Unfunded Mandates Reform Act of 1995
- Long title: An Act to curb the practice of imposing unfunded Federal mandates on States and local governments; to strengthen the partnership between the Federal Government and State, local and tribal governments; to end the imposition, in the absence of full consideration by Congress, of Federal mandates on State, local, and tribal governments without adequate funding, in a manner that may displace other essential governmental priorities; and to ensure that the Federal Government pays the costs incurred by those governments in complying with certain requirements under Federal statutes and regulations, and for other purposes.
- Enacted by: the 104th United States Congress
- Effective: January 1, 1996

Citations
- Public law: Pub. L. 104–4 (text) (PDF)
- Statutes at Large: 109 Stat. 48

Legislative history
- Introduced in the Senate by Dirk Kempthorne (R‑ID) on January 4, 1995; Committee consideration by United States Senate Committee on the Budget; United States Senate Committee on Homeland Security and Governmental Affairs; Passed the Senate on January 27, 1995 (86-10); Passed the House on February 1, 1995 (without objection); Reported by the joint conference committee on March 1, 1995; agreed to by the Senate on March 15, 1995 (91-9) and by the House on March 16, 1995 (394-28); Signed into law by President Bill Clinton on March 22, 1995;

= Unfunded Mandates Reform Act of 1995 =

The Unfunded Mandates Reform Act of 1995 (UMRA) restricts the federal imposition of unfunded mandates on state, local and tribal governments in the United States.

== History ==
UMRA was introduced on January 4, 1995, in the Senate by Dirk Kempthorne of Idaho as S. 1 to the Committees on the Budget and Governmental Affairs. It passed the full Senate on the 27th by a vote of 86 to 10; an identical version passed the House on February 1. It was signed into law by president Bill Clinton on March 22.

== Provisions ==
The four titles of the Unfunded Mandates Reform Act are:

Title I: Legislative Accountability and Reform. Any bill passed by committee must be submitted to the director of the Congressional Budget Office so that any federal mandates may be identified. No bill which contains any such mandate imposing a direct cost of more than fifty million dollars on a state, local or tribal government or a cost of more than one hundred million dollars on the private sector may be sent to the full chamber without a corresponding appropriation.

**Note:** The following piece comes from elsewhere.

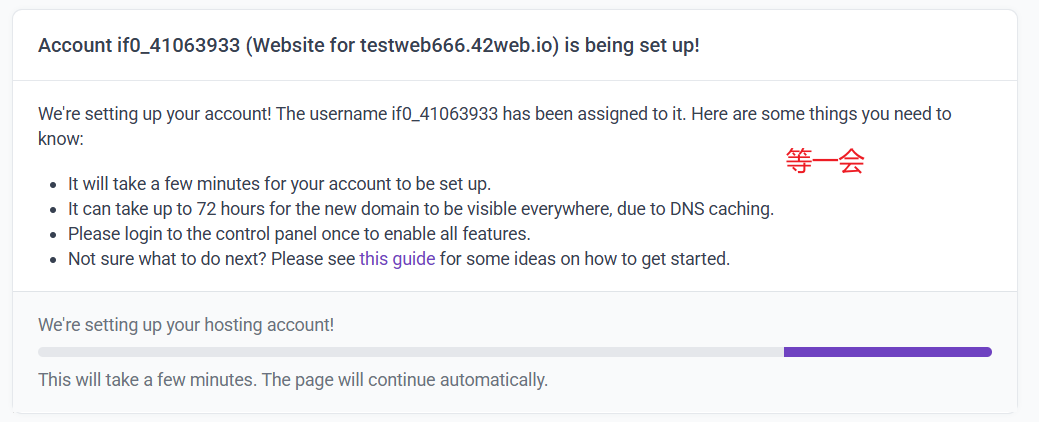The width and height of the screenshot is (1039, 422).
Task: Click the first bullet about account setup minutes
Action: coord(279,184)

Title II: Regulatory Accountability and Reform. Federal agencies must assess the cost of all new regulations to state, local and tribal governments and the private sector before issuing them. Where such costs exceed one hundred million dollars, the issuing agency must consult with the affected governments and make sure that no less burdensome alternative exists.

Title III: Review of Federal Mandates. The U.S. Advisory Commission on Intergovernmental Relations was directed to review the role of mandates in relations between the federal government and state, local and tribal governments and to recommend to Congress and to the president opportunities to simplify or eliminate federal mandates.

Title IV: Judicial Review. Federal courts may compel agencies to comply with their responsibilities under Title II.